Data are given as mean ± SEM. For statistical comparison of multiple data sets we used one-way ANOVA and the Tukey post hoc and p-values of <0.05 were considered significant.


In inside-out experiments on HEK-293 expressing cloned hKCa3.1, excision of the patch into the 3 µM Ca2+-containing bath solution caused immediate activation of K+-outward currents that were stable over several minutes (Figure 2A). Non-transfected cells did not display these currents. In hKCa3.1-HEK-293, K+-outward currents were virtually absent in the continuing presence of the classical KCa3.1-blocking toxin, charybdotoxin, in the “extracellular” pipette solution (Figure 2A).
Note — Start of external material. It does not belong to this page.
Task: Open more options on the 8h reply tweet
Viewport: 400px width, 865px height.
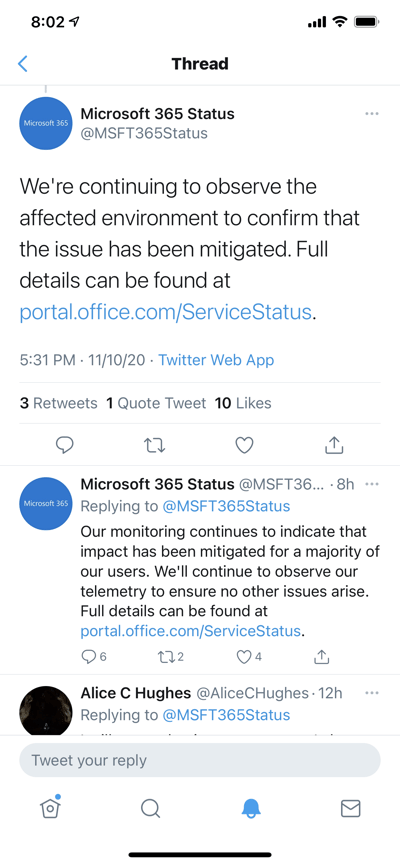Action: 372,484
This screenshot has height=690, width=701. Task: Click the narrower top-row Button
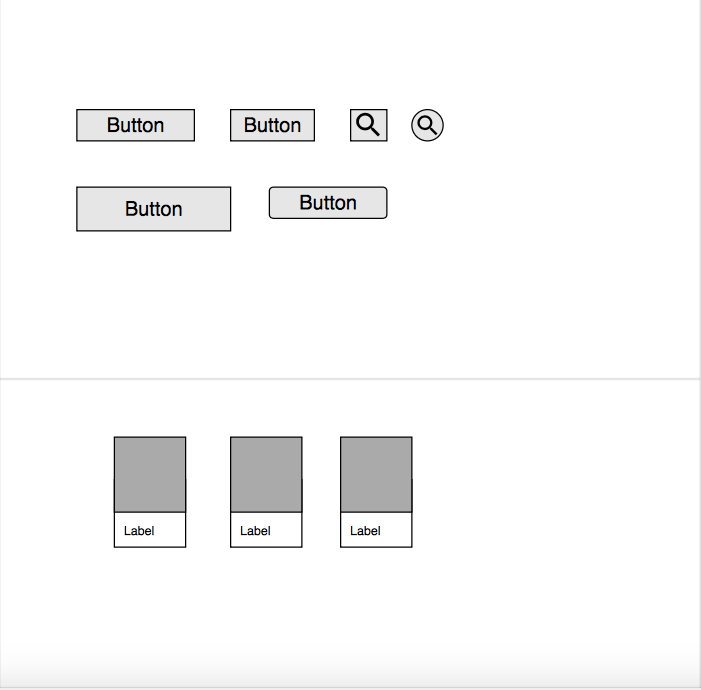pyautogui.click(x=272, y=125)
Likewise, in the continuing presence of the selective small molecule blocker of KCa3.1, TRAM-34 [6], in the bath solution prevented K+-outward currents, although we observed an initial spike-like outward current (Figure 2A) after excision of the patch.

Figure 2. Membrane expression of cloned human KCa3.1 in HEK-293 in inside-out patches and basic pharmacological characterization.

A) From left to right: Exemplary traces of immediate activation of hKCa3.1-outward currents upon excision of the patch into 3 µM Ca2+-containing bath solution (as indicated by arrow). KCa-outward currents are absent in non-transfected HEK-293. Inhibition of hKCa3.1-outward currents by charybdotoxin (100 nM, in the pipette solution) and TRAM-34 (1 µM, in the bath solution). B) Inhibition of hKCa3.1 by ω3 and arachidonic acid. From left to right: Time course of inactivation of hKCa3.1 by docosahexaenoic acid (DHA, 10 µM), arachidonic acid (AA, 10 µM), α-linolenic acid (α-LA, µM) over time. Saturated arachidic acid (ArA, 10 µM) did not affect channel activity. C) Concentration-dependence of inhibition. Note that half of the current was inhibited by AA, DHA, and α-LA at approx. 1 µM. D) Time course of channel inactivation by two concentrations of AA, DHA, and α-LA over time. Data are means ± SEM (% inhibition of KCa3.1-current normalized to initial peak amplitude after patch-excision); numbers in the graphs indicate the number of inside-out experiments; *P<0.05 vs. vehicle (Ve); One-way ANOVA and Tukey post hoc test.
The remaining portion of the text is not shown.